What to say about the match? The basic gist is, they each kept trying to score, but the goal keepers were too good. Then the Penguins did score, the Canadians clapped politely, and the Sens responded by trying to crush the Penguins into the crash barriers. This worked, until a couple of them got sent off for basically trying to slice the legs off people with their skates. And I got really in to the violence. I am ashamed to admit, but there's nothing more exhilarating than watching grown men openly brawl on the ice and try to make out they're just doing a tackle or something. It's very homoerotic! Especially as, from a distance, a tackle does look like a particularly vigorous cuddle.


Fight!
To this day, I am still none the wiser about the structure of a hockey match. There seem to be four periods, but the last one is only five minutes, and there seemed to be extra time, but I'm not sure. When the Sens finally did score, the arena errupted.  Eventually, the game ended, or so we thought, with a draw. Then it was penalties time. Essentially, the Sens drew. In reality, they lost on penalites. The Penguins rushed the rink and were all happy at having won, and I fell into a depression that our beloved team had lost. We may need counselling to overcome the trauma. Sens, how could you do this to us? How could you? We, your loyal loyal supporters feel betrayed by your inability to win that day.

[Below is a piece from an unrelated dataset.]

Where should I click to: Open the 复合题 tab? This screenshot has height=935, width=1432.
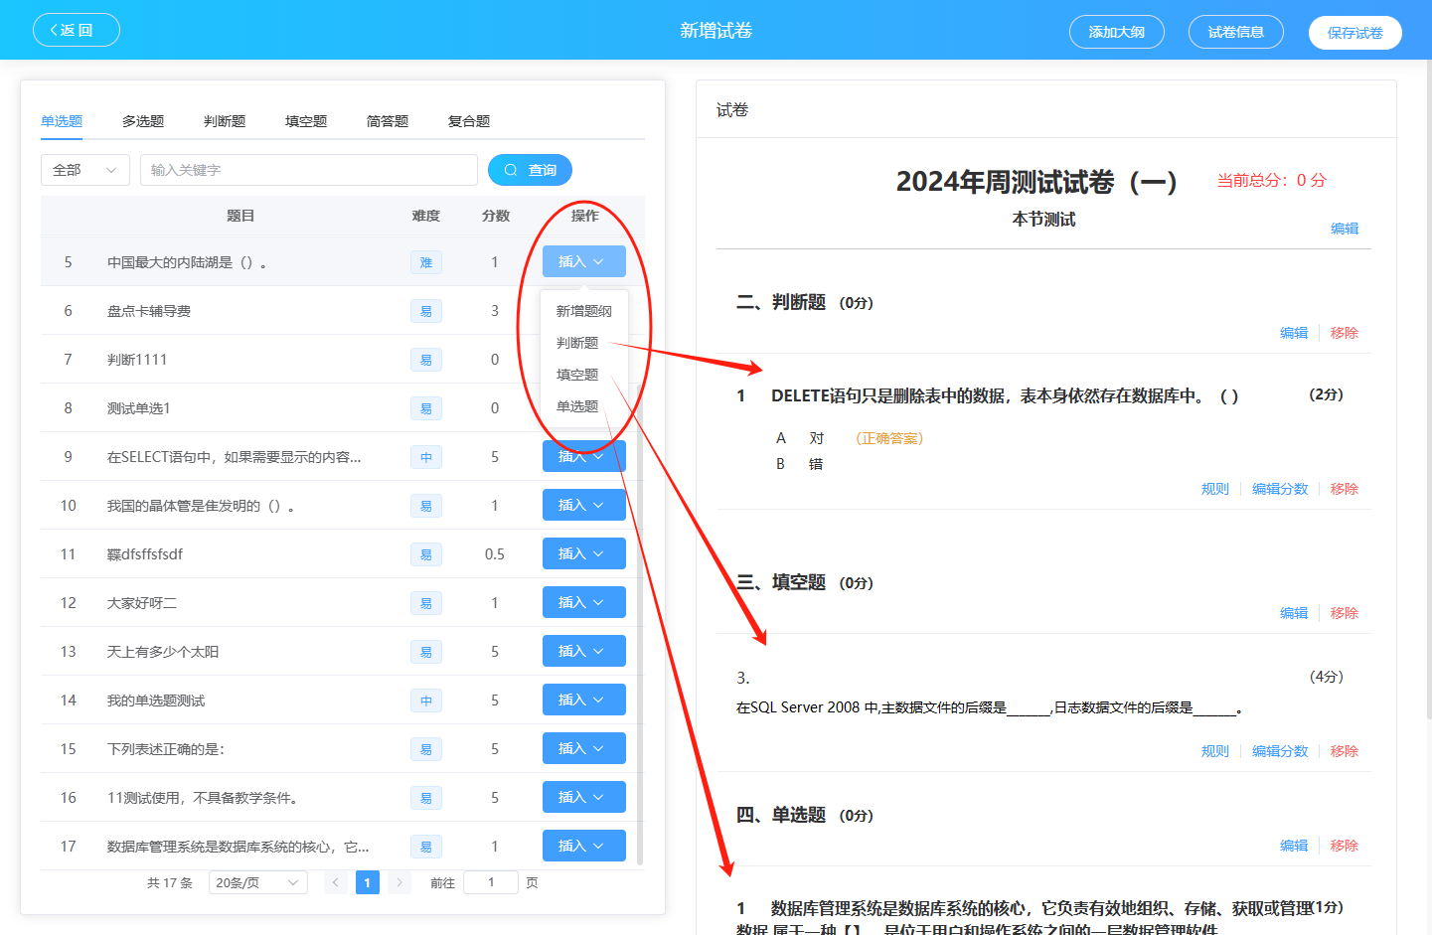(x=469, y=121)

Hockey aside, the whole experience was a thoroughly North American affair. The advertising was like being hit repeatedly over the head with a brick. There were weird dancers and t-shirt cannons, and a kiss camera. It did flash on two very burly guys who pretended to get it on, but apart from that, it just stuck to gorgeous young couples and a few old ones, who looked surprised and unsure of whether they remembered what to do for a kiss. The cameras also fell upon some guys who had brought homemade banners which read: "Our wifes are home cleaning." I don't know what makes me want to vom more, the misogyny or the bad grammar. Probably the grammar.

I know I have spent a lot of this blog as a whole gushing about living the Canadian dream and getting to experience so many new and exciting things, but I just can't shut up about it. I am loving life out here and loving the chance to be brave and out-going and feeling liberated to just live with abandon. It is amazing. I feel so blessed! And I really don't want it to ever end.